#### [Problem statement]
All that is wanted is the exact text of the lines below from the one with "Where should I" through the one with "Instruction: Select Use", inclusive, minus any pictures.
[[ Entries provided, beginning ]]
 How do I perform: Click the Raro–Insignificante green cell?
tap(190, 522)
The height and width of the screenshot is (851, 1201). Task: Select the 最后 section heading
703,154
[[ Entries provided, end ]]
[[ Entries provided, beginning ]]
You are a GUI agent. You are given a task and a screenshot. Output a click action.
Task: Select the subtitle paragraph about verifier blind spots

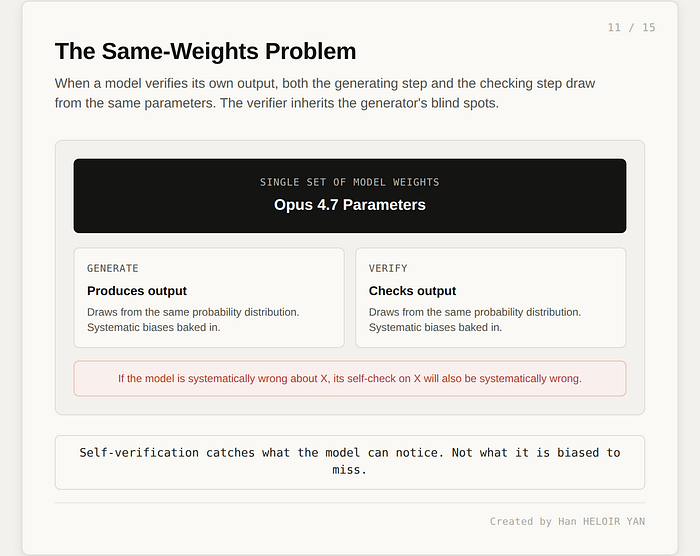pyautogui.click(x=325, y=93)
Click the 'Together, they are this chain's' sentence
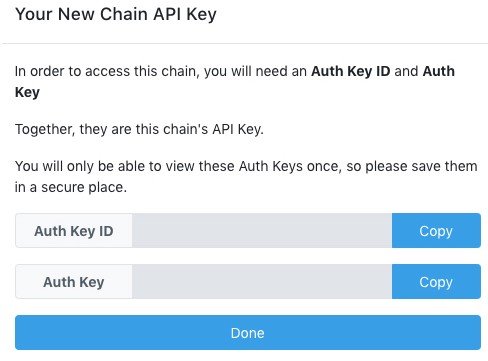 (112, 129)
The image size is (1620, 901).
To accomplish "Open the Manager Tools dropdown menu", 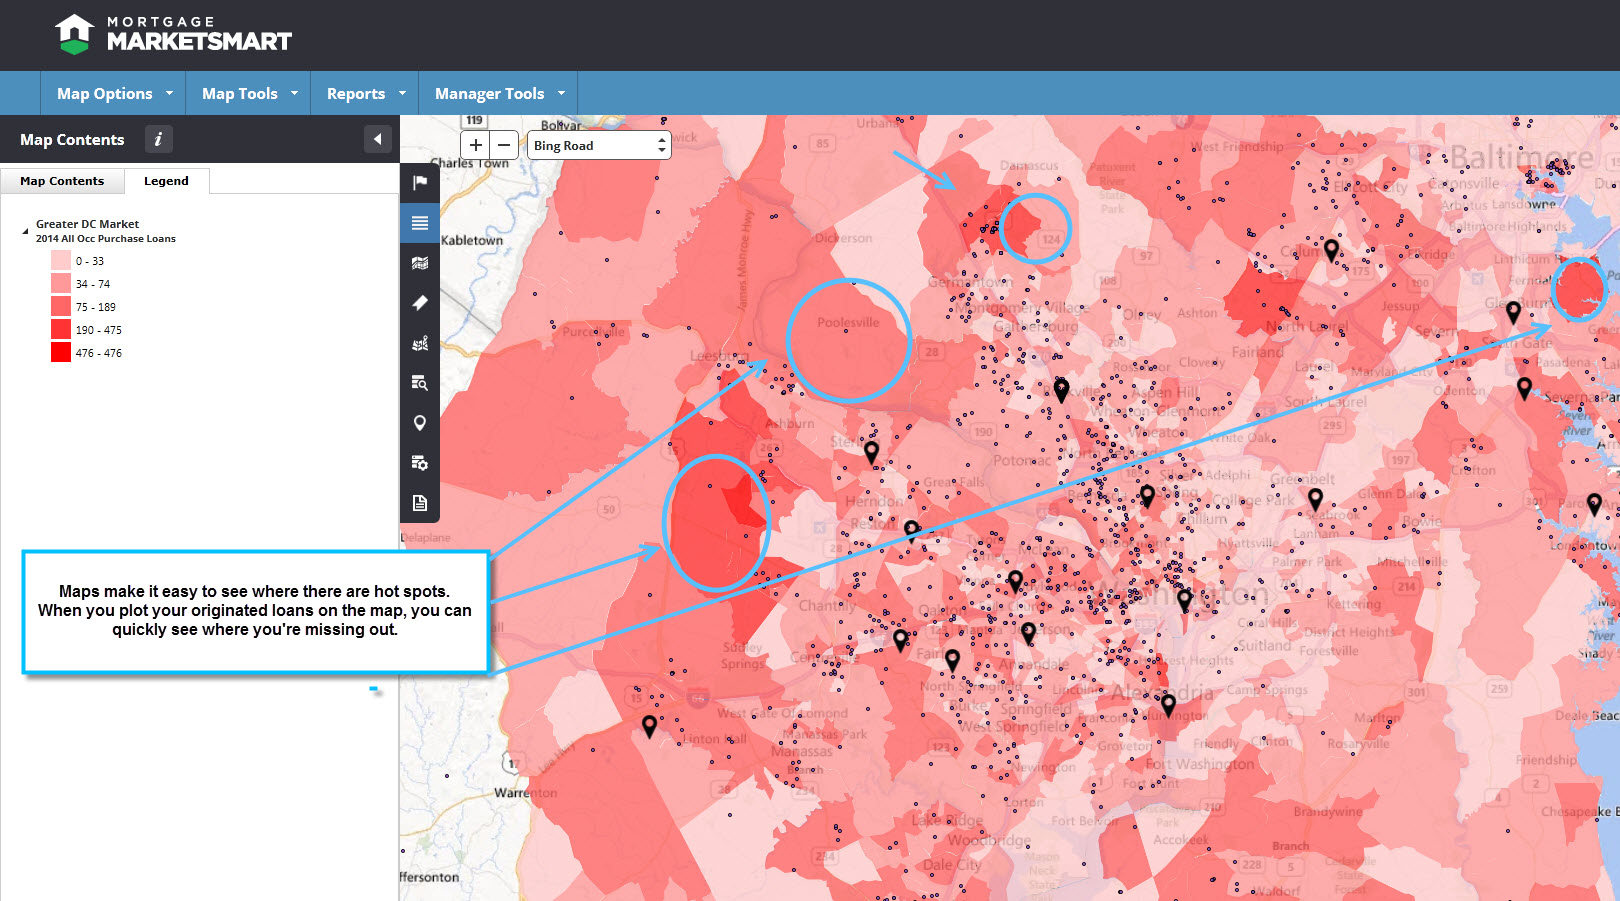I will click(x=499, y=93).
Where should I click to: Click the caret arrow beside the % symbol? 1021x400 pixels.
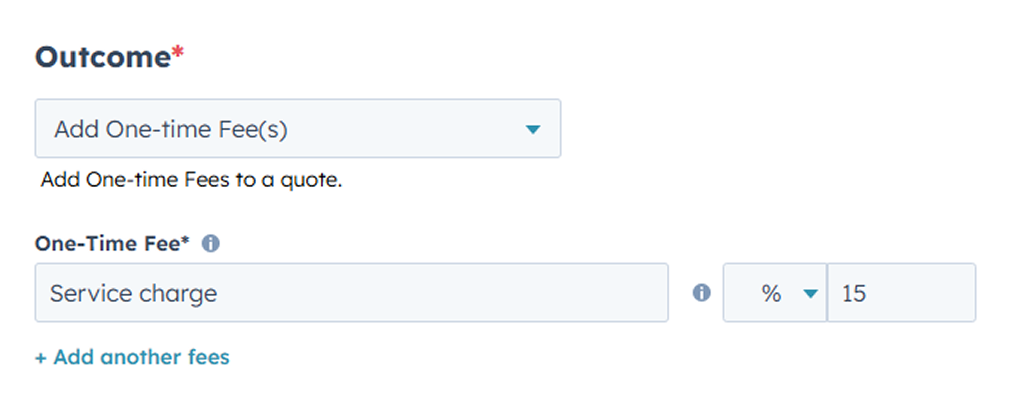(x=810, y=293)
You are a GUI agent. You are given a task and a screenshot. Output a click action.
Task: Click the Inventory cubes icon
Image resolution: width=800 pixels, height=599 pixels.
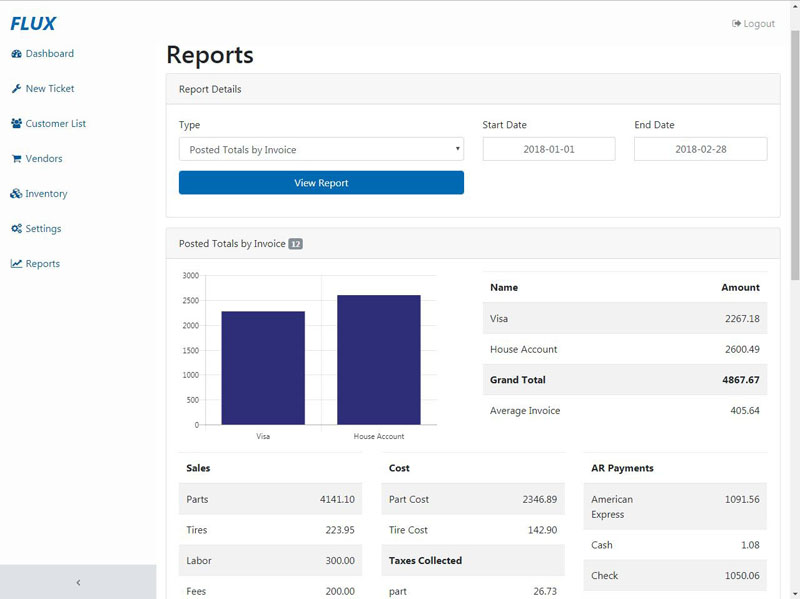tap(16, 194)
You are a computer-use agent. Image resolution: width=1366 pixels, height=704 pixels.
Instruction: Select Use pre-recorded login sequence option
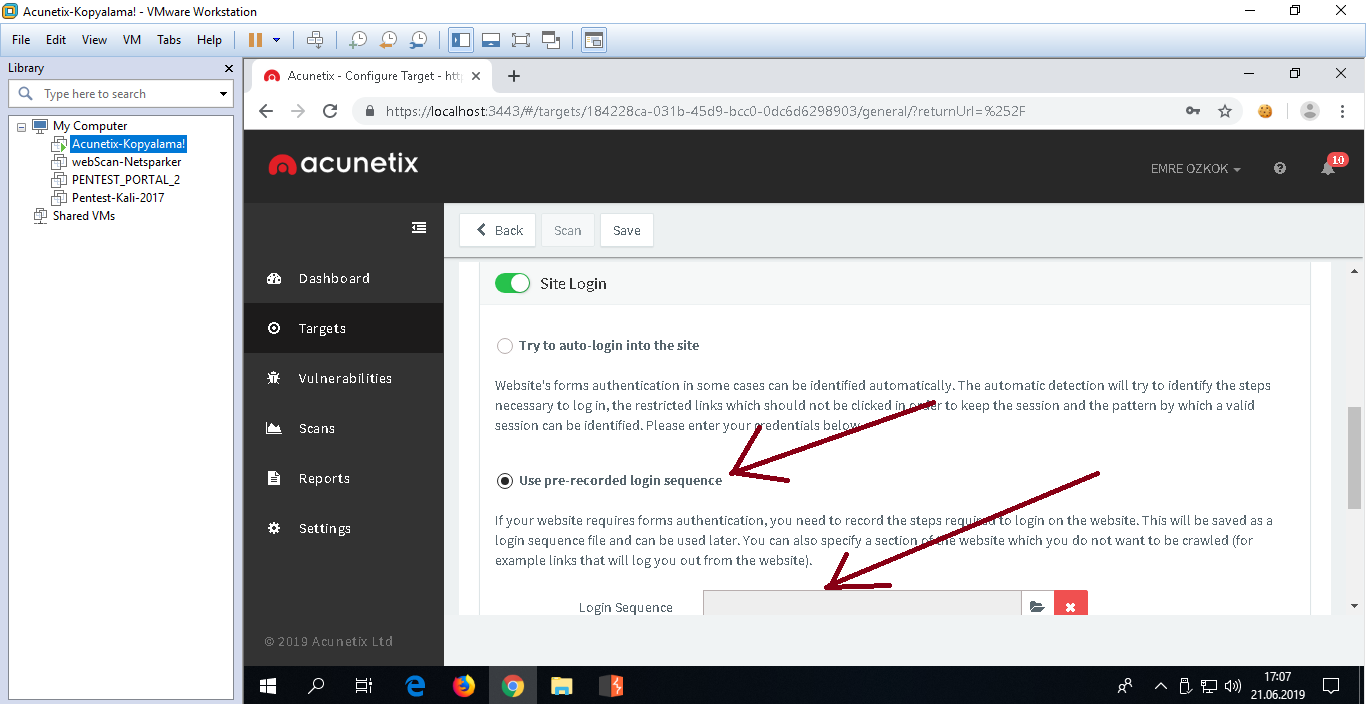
[[ Entries provided, end ]]
#### [Task response]
Where should I click to: Click the caret arrow beside the % symbol? 1021x400 pixels.
(x=810, y=293)
You are a GUI agent. You are given a task and a screenshot. Output a click action.
Task: Click the Inventory cubes icon
Image resolution: width=800 pixels, height=599 pixels.
tap(16, 194)
You are a computer-use agent. Image resolution: width=1366 pixels, height=704 pixels.
Instruction: Select Use pre-recorded login sequence option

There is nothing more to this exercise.